[Items from a data source]
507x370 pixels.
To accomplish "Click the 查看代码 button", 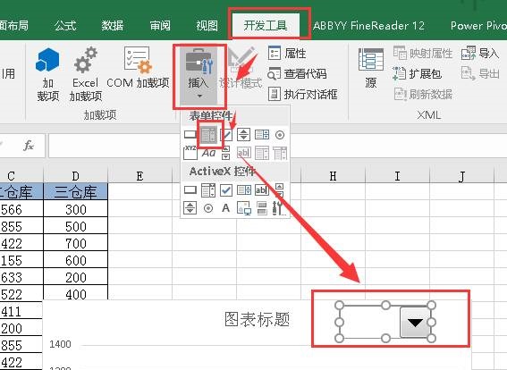I will coord(297,74).
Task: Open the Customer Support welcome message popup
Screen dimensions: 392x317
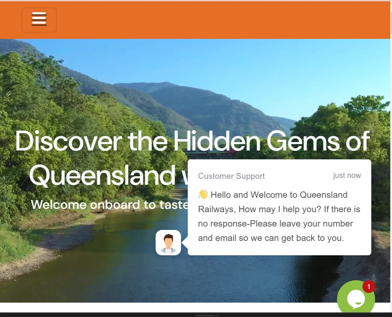Action: pyautogui.click(x=279, y=208)
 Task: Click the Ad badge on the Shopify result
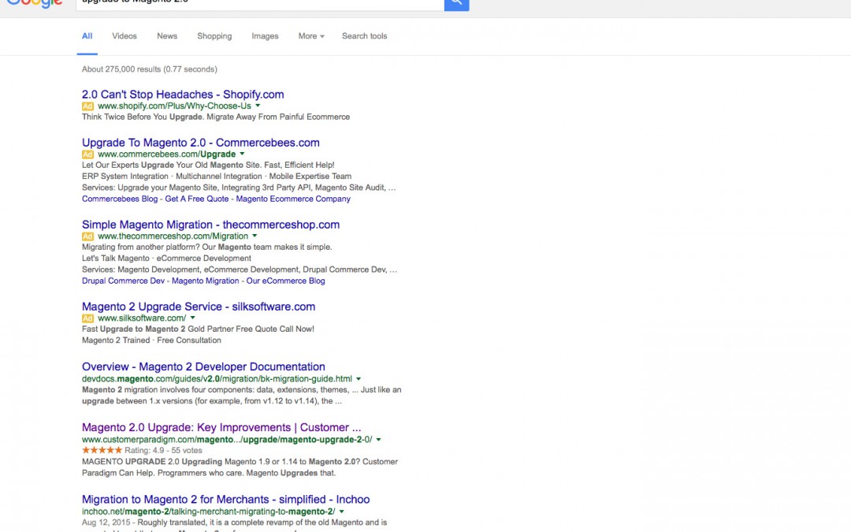tap(87, 105)
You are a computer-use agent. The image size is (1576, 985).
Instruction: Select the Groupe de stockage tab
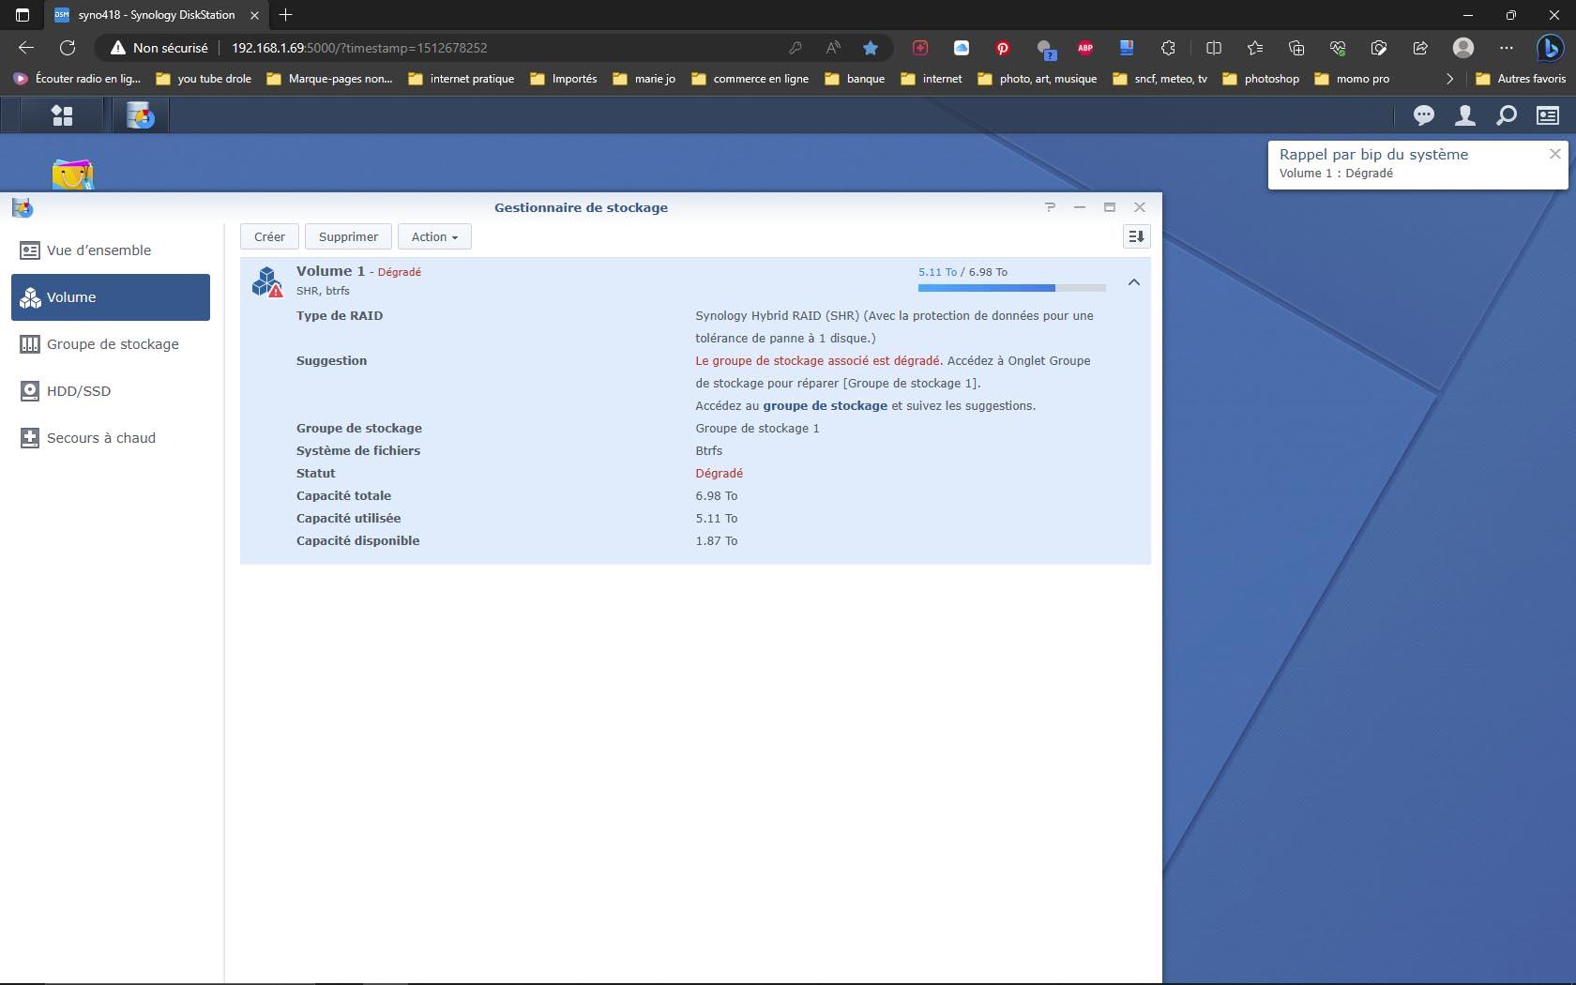click(112, 344)
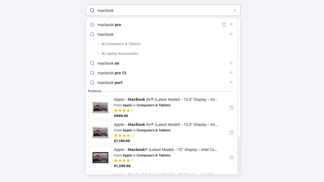
Task: Fill query using arrow beside plain 'macbook'
Action: 231,34
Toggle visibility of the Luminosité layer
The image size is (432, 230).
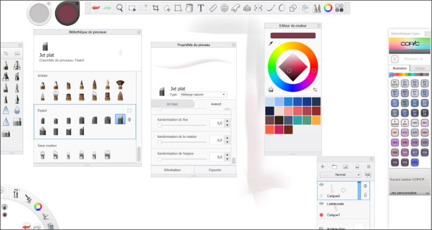(x=322, y=204)
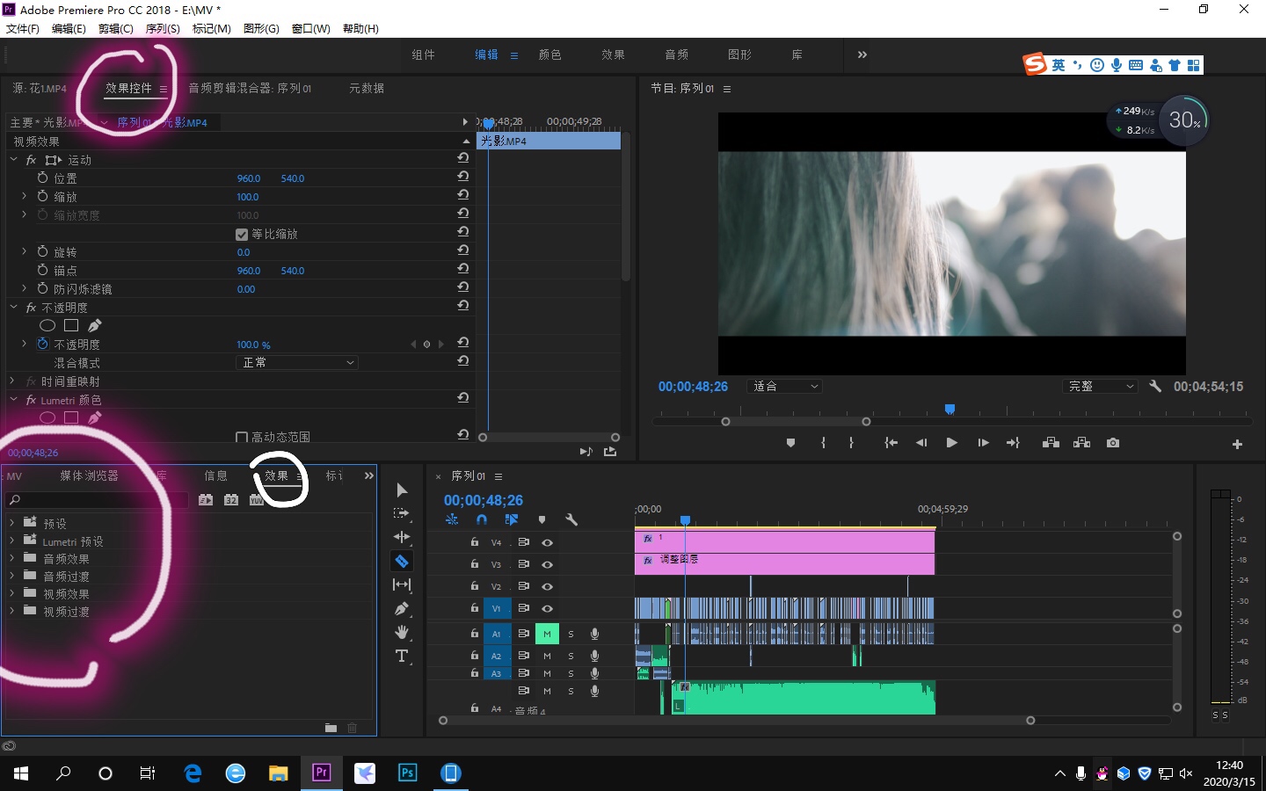Viewport: 1266px width, 791px height.
Task: Expand the 视频效果 folder in Effects panel
Action: (12, 594)
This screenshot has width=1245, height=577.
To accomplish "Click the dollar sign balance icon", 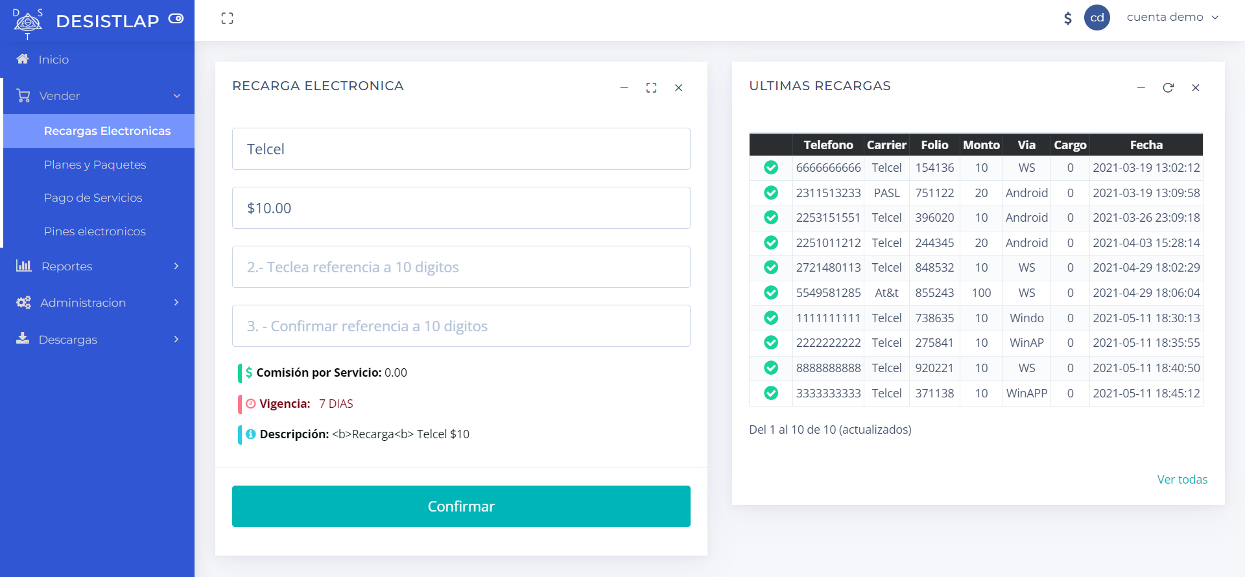I will pos(1067,18).
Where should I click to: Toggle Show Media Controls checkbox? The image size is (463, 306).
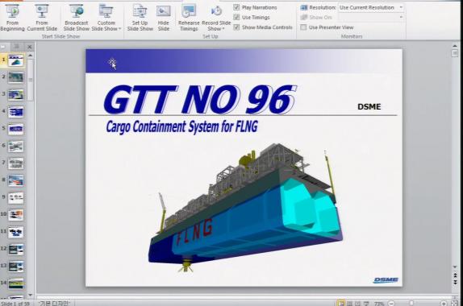pyautogui.click(x=236, y=27)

*Exercise aim:* In the data above, the stretch from the line with "Screen dimensions: 392x317" through the line with "Toggle visibility of the Luminosité layer" is to be returned exactly, minus any pictures.

*Result of this exercise:*
Screen dimensions: 392x317
Action: pyautogui.click(x=279, y=208)
 Task: Click the Ad badge on the Shopify result
tap(87, 105)
You are a computer-use agent. The image size is (1576, 985).
Instruction: Select the Groupe de stockage tab
click(112, 344)
Task: Fill query using arrow beside plain 'macbook'
Action: 231,34
Toggle visibility of the Luminosité layer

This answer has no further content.